↓

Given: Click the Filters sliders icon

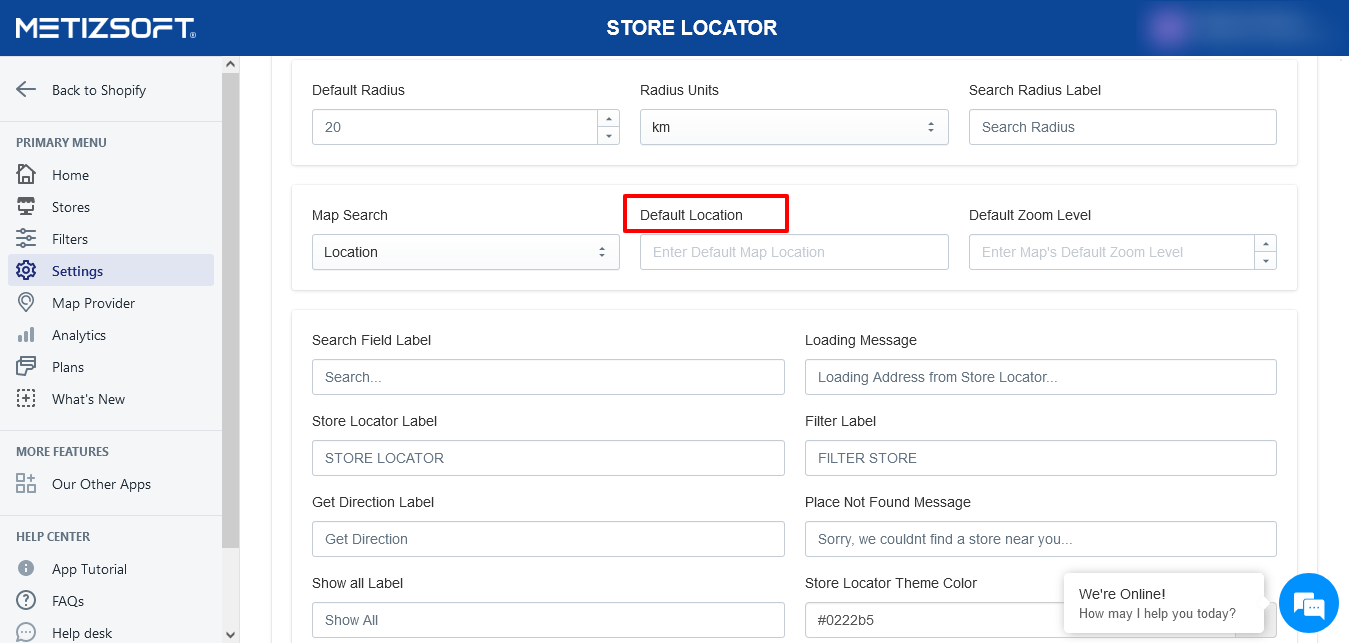Looking at the screenshot, I should (26, 239).
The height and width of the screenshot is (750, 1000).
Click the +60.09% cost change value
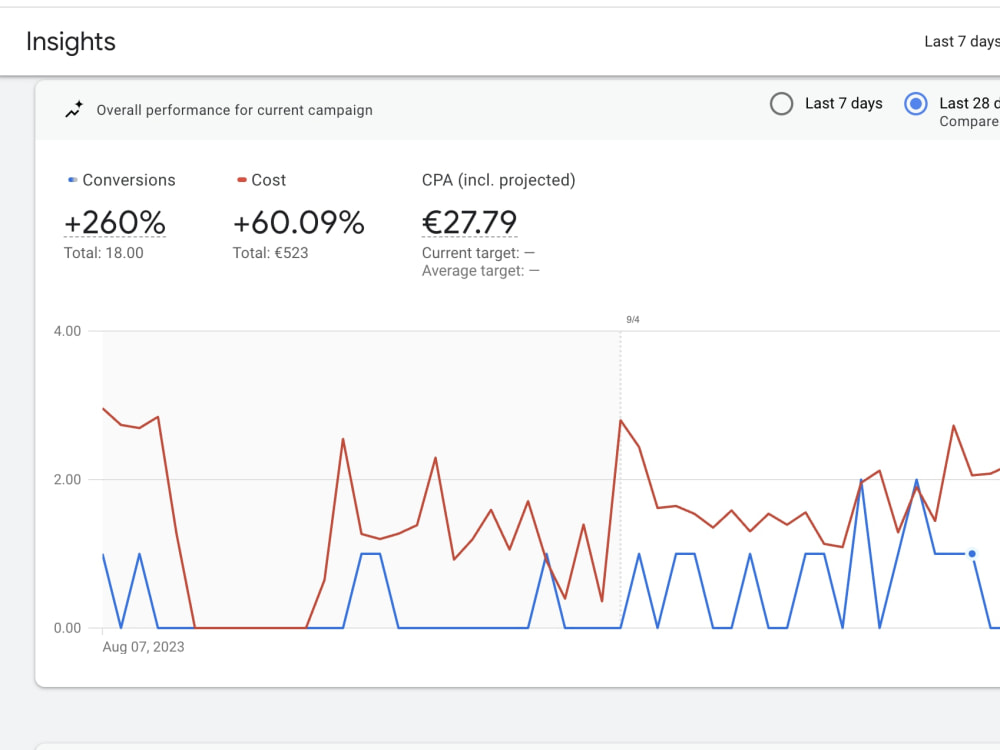point(298,223)
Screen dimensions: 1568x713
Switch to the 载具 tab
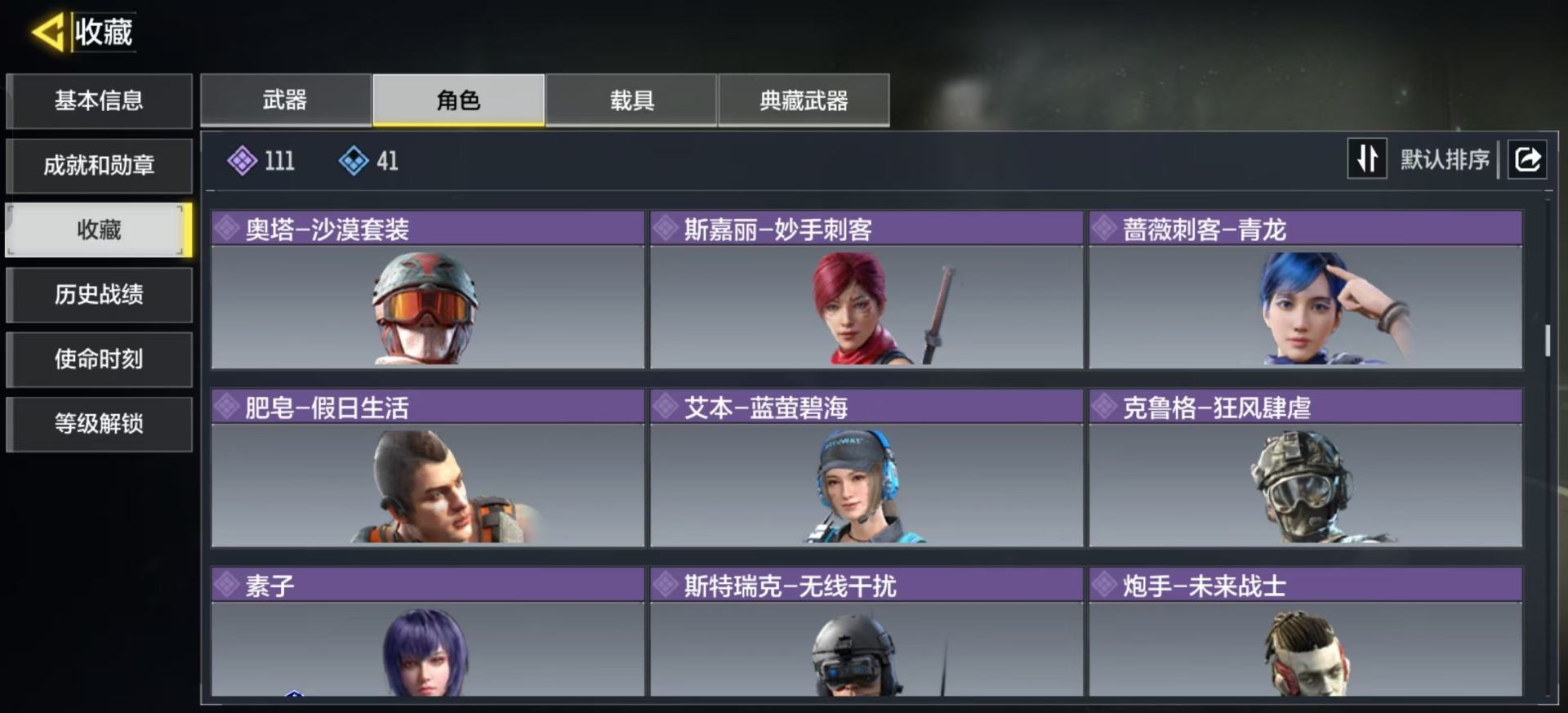click(x=631, y=100)
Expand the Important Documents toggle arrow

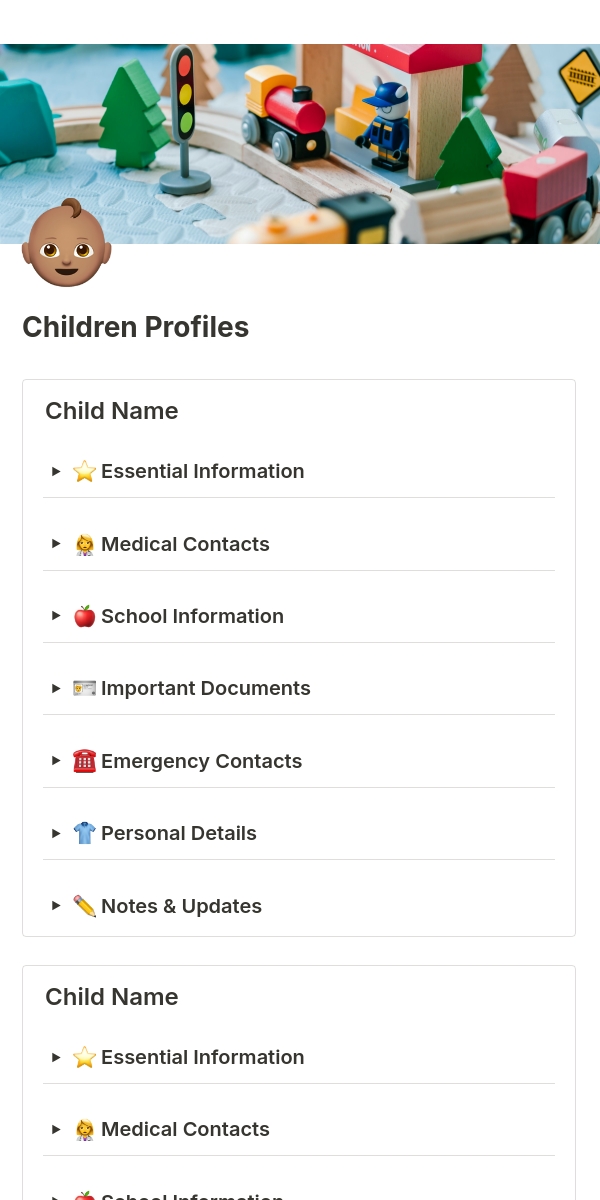(x=56, y=688)

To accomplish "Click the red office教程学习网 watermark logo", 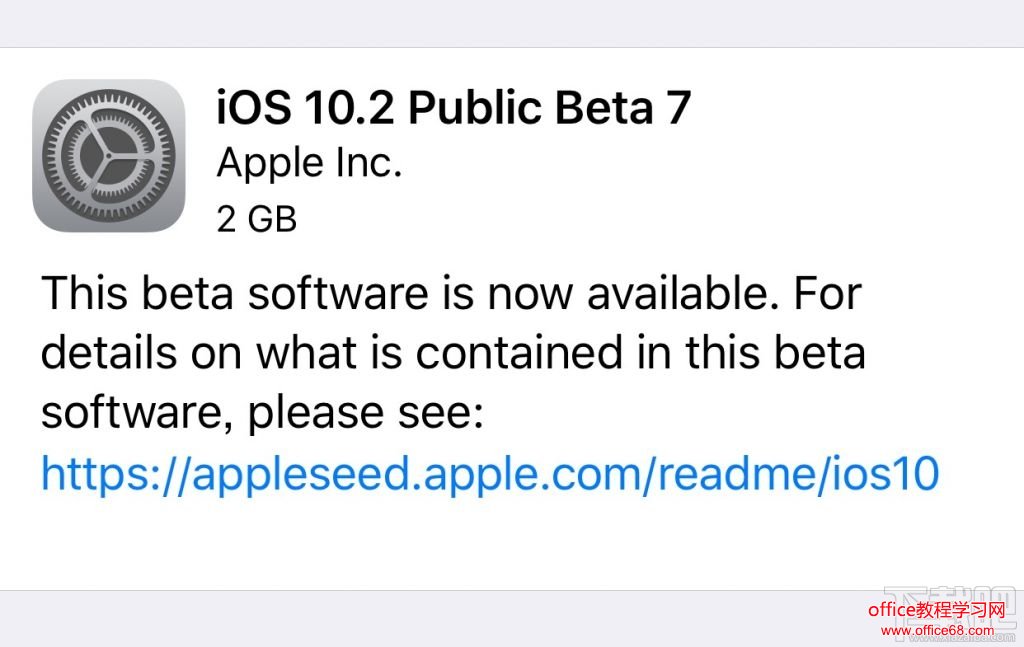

↑

● **EXERCISE DETAILS**:
Copy out the material above exactly; the images stay out.

● **ANSWER FOR THE TASK**:
Given: Click the Filters sliders icon

Looking at the screenshot, I should (26, 239).
The height and width of the screenshot is (750, 1000).
Click the +60.09% cost change value
point(298,223)
Screen dimensions: 1568x713
Switch to the 载具 tab
click(x=631, y=100)
Expand the Important Documents toggle arrow

(x=56, y=688)

To accomplish "Click the red office教程学习网 watermark logo", 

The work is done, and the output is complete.